5-Lipoxygenase products regulate basophil functions:: 5-Oxo-ETE elicits migration, and leukotriene B4 induces degranulation

Background: 5-Lipoxygenase (5-LO) products have been strongly implicated in the pathogenesis of allergic diseases. In addition to their physiologic effects on residential cells, 5-LO products are capable of stimulating various eosinophil functions. However, little is known regarding the effects of 5-LO products on basophil functions. Objective: This study was designed to elucidate the effects of the main 5-LO products (ie, leukotriene [LT] B-4, LTD4, and 5-oxo-6,8,11,14-eicosatetraenoic acid [5-oxo-ETE]), as well as their receptor expression on human basophils. Methods: We studied the effects of 5-LO products on Ca2+ mobilization, migration, CD11b expression, and degranulation of human basophils. Expression of the receptors for LTC4/D-4/ E-4 (cysteinyl leukotriene 1 [CysLT(1)] and CysLT(2)), LTB4 (BLT1 and BLT2), and 5-oxo-ETE (oxoeicosanoid [OXE]) was assessed by means of real-time PCR and flow cytometry.

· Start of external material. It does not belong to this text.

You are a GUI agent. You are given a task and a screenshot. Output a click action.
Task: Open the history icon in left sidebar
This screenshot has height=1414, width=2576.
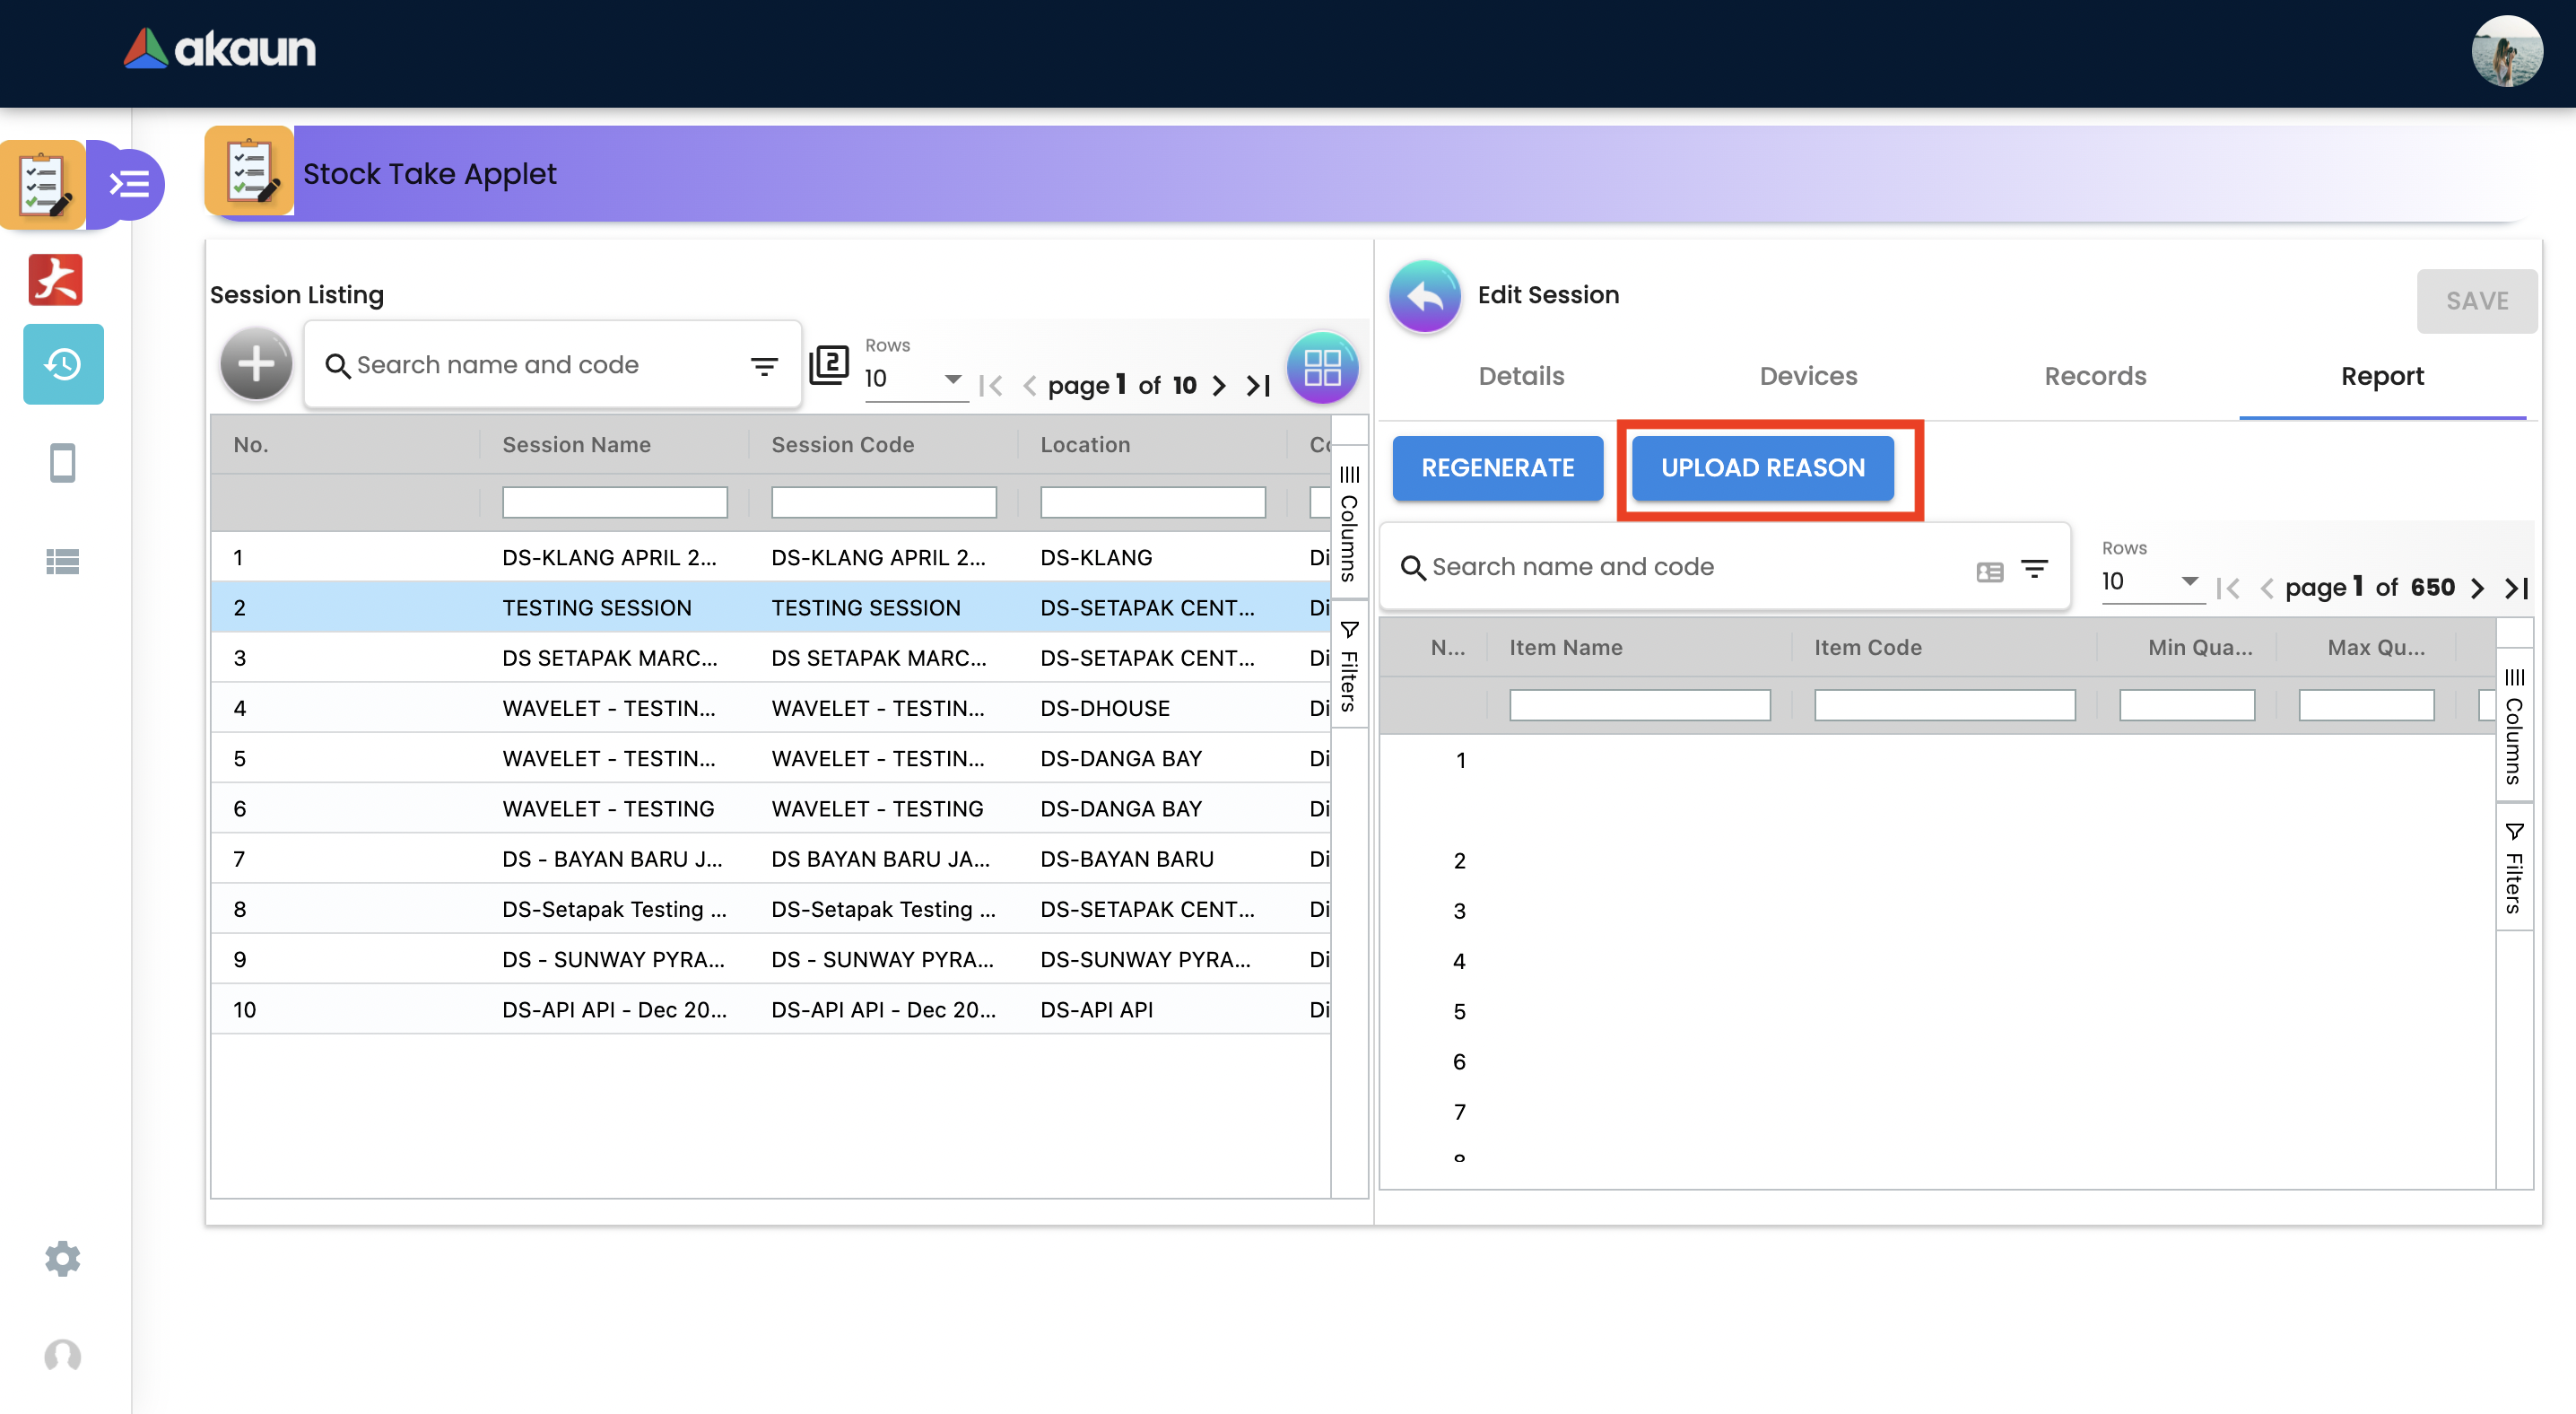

Results: At the mRNA level, basophils strongly expressed OXE and predominantly expressed CysLT(1) and BLT2. The expression level of OXE mRNA in basophils was approximately 20-fold higher than in neutrophils and similar to that in eosinophils. At the protein level, basopbils expressed CysLT(1), CysLT(2), BLT1, and OXE, but not BLT2. All products elicited a transient increase of cytosolic calcium, with the order of magnitude being LTB4 > 5-oxo-ETE > LTD4. 5-Oxo-ETE induced a strong basophil migratory response that was almost equivalent to that of prostaglandin D-2. LTB4 elicited significant degranulation of IL-3-primed basophils. In contrast, no functional significance was observed for LTD4. Conclusion: Among 5-LO products, 5-oxo-FTE induces a potent basophil migratory response, and LTB4 elicits degranulation under certain conditions. Our results strongly suggest that 5-oxo-ETE might afford opportunities for therapeutic targeting in allergic inflammation.